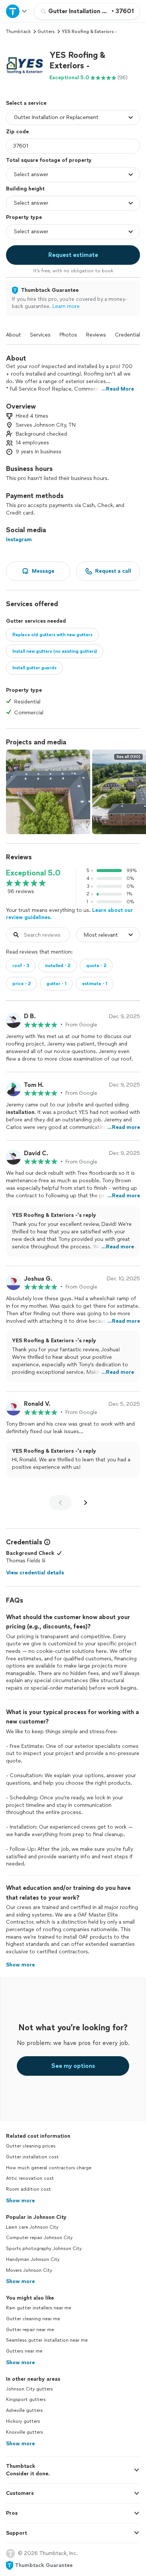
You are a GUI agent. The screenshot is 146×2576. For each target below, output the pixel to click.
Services (40, 335)
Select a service (26, 103)
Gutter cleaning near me (33, 2318)
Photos (68, 335)
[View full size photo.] (48, 792)
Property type (24, 217)
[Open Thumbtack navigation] (17, 11)
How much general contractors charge (48, 2167)
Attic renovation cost (30, 2178)
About (13, 335)
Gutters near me (24, 2351)
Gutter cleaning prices (30, 2146)
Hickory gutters (23, 2421)
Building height (25, 189)
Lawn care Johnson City (32, 2227)
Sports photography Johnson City (44, 2248)
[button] (24, 66)
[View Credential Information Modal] (46, 1542)
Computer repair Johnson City (39, 2237)
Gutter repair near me (30, 2329)
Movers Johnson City (29, 2270)
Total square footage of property (49, 160)
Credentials (129, 335)
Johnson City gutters (29, 2389)
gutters (46, 31)
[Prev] (60, 1502)
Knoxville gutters (24, 2432)
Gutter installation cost (32, 2156)
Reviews (96, 335)
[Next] (85, 1502)
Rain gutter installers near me (38, 2307)
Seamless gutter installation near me (47, 2340)
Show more (20, 2200)
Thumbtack (18, 31)
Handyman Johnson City (33, 2259)
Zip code (17, 131)
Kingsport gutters (26, 2399)
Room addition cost (28, 2189)
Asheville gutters (24, 2410)
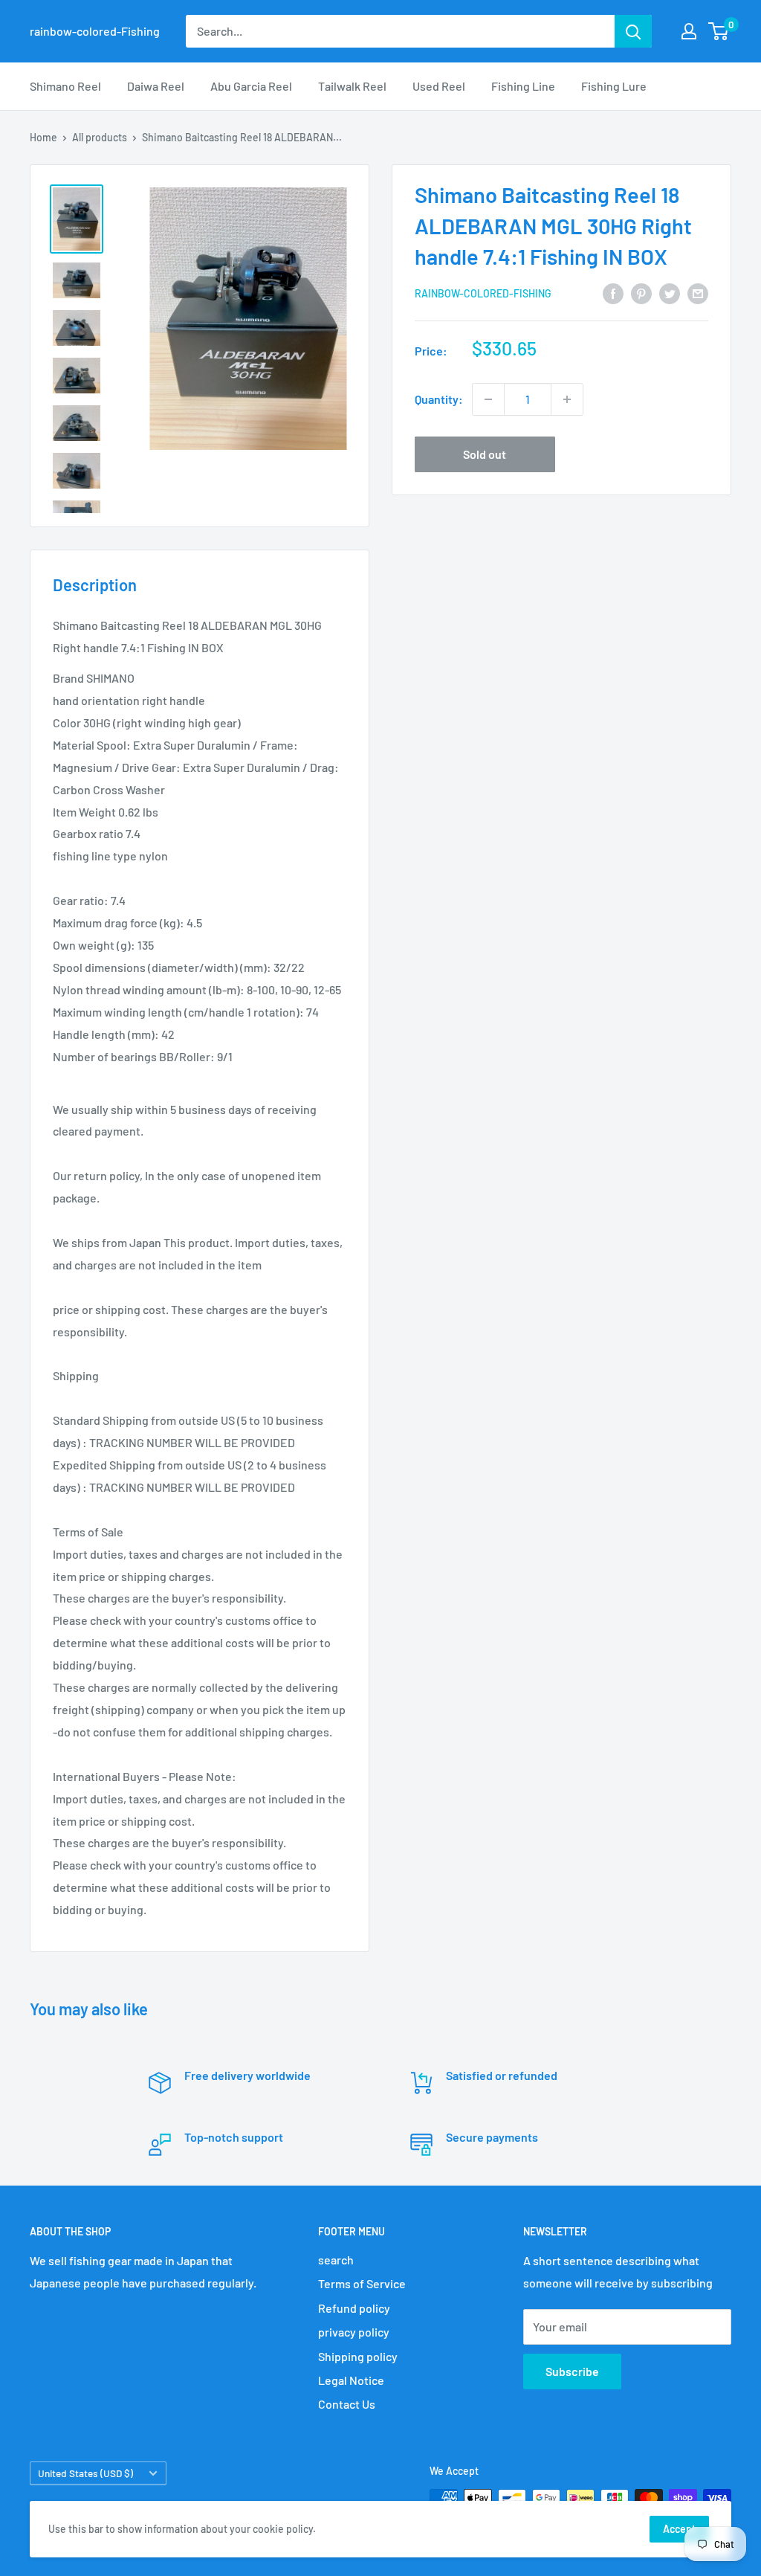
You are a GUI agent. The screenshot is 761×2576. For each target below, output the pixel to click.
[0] (719, 31)
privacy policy (353, 2332)
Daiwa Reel (155, 86)
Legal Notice (351, 2380)
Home (43, 137)
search (336, 2260)
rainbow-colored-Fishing (483, 293)
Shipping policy (358, 2356)
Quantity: (439, 399)
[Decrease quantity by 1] (488, 399)
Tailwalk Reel (352, 86)
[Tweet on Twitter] (669, 292)
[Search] (633, 31)
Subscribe (572, 2371)
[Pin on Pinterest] (641, 292)
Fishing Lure (614, 86)
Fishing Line (523, 86)
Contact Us (346, 2404)
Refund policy (354, 2308)
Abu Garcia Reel (251, 86)
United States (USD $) (85, 2473)
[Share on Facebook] (613, 292)
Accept (679, 2528)
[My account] (688, 31)
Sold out (484, 454)
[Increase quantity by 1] (567, 399)
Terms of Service (362, 2283)
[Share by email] (697, 292)
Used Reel (438, 86)
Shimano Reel (65, 86)
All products (99, 137)
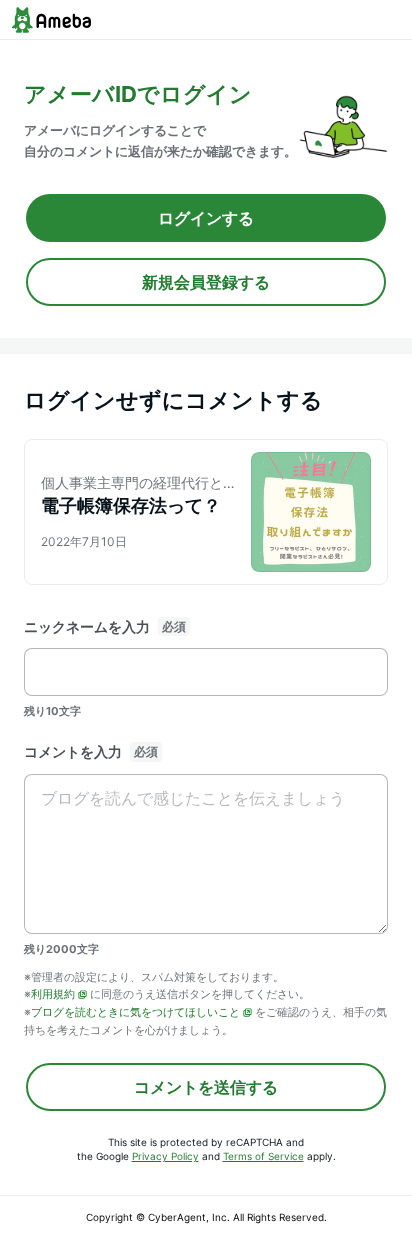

******

Copy range, inclusive: the line holding "Legal Notice (351, 2380)" to the line holding "Fishing Lure (614, 86)". Reproduce exactly those lines of the records above and no others.

Legal Notice (351, 2380)
Home (43, 137)
search (336, 2260)
rainbow-colored-Fishing (483, 293)
Shipping policy (358, 2356)
Quantity: (439, 399)
[Decrease quantity by 1] (488, 399)
Tailwalk Reel (352, 86)
[Tweet on Twitter] (669, 292)
[Search] (633, 31)
Subscribe (572, 2371)
[Pin on Pinterest] (641, 292)
Fishing Lure (614, 86)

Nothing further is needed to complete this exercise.